幼い兄弟

雨世界

1 ……いっぱいいっぱい、笑ったね。

 幼い兄弟


 登場人物


 森風木の葉 お兄ちゃん 七歳


 森風落ち葉 弟 五歳


 プロローグ


 たくさん泣いたね。


 本編


 ……いっぱいいっぱい、笑ったね。


 君たちと初めて出会った日のことを、私たちは今もはっきりと覚えている。

 

 ほらこっちだよ。早く早く、と落ち葉の手を小さな手をしっかりと離さないように握りながらお兄ちゃんの木の葉は言った。

 うんわかった。
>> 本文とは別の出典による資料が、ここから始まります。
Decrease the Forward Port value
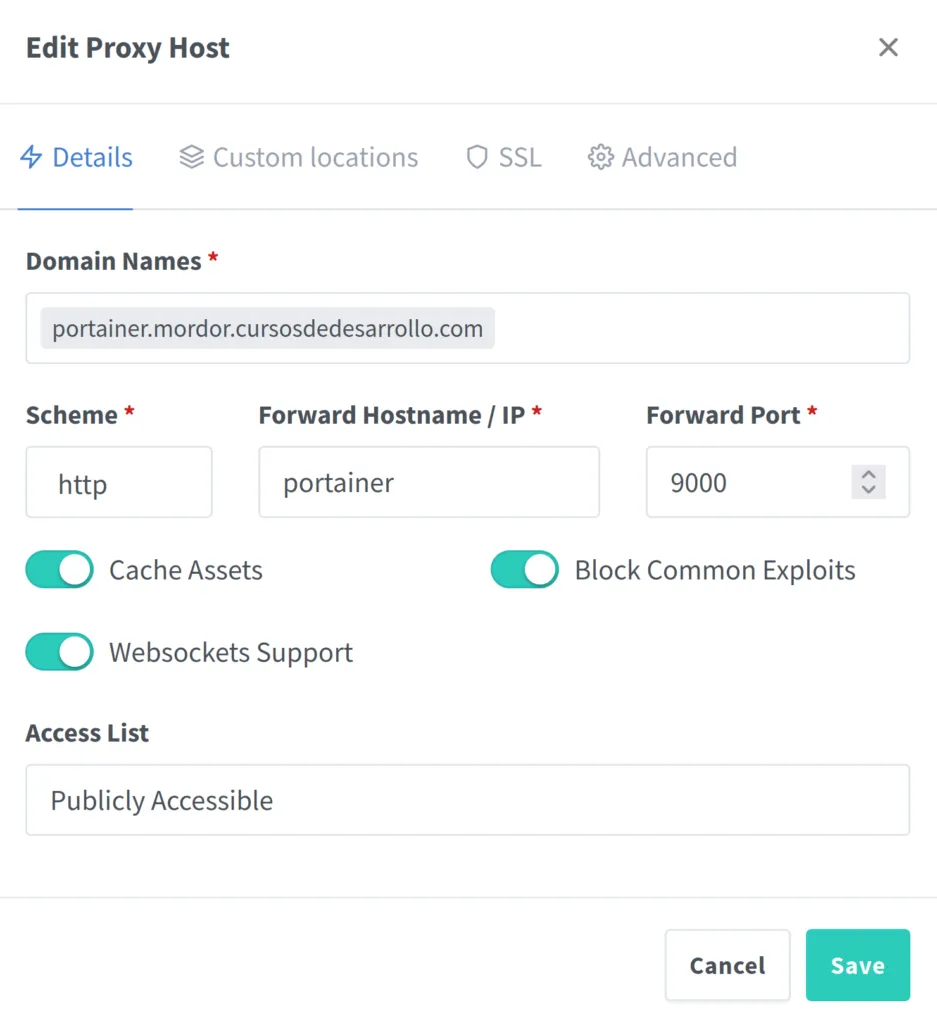pos(868,490)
すぐにいくよ、と木の葉のあとを必死で追いかけている、まだ少し落ち着きのない弟の落ち葉はそう言った。

 幼い兄弟は二人で一緒につないで、真夜中の森の中の小道の上を風のように駆け抜けている。

 幼い兄弟の頭上にはとても美しいきらきらと光るたくさんの宝石のような星空が広がっている。
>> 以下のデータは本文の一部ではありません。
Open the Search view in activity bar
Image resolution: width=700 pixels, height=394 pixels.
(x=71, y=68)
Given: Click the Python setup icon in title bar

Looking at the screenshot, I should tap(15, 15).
 森に入る前に、広大な緑色の草原の大地の上を走っているときに、その星のあまりの美しさに兄弟は星空を見上げて、少しの間だけ、その走る足の動きを止めてしまっていた。

 そんなこともあって、兄弟はまた今まで以上に急いで、真っ暗な真夜中の森の中を走り続けていたのだった。

 その走る速さは、小さな体をした二人の年齢を考えると、……と言うよりも人間の走ることのできる速さの限界として考えてみても、とても信じることができないような、そんな速さで二人の幼い兄弟は森の中を疾走している。その走る速度は、二人の幼い兄弟が(人間の姿や形をしているのだけど、本当は)人間ではない、ということのなによりの証拠でもあった。

 その二人の走る速度は空を飛ぶ飛行機よりは遅かったけど、大地を走る新幹線よりも速かった。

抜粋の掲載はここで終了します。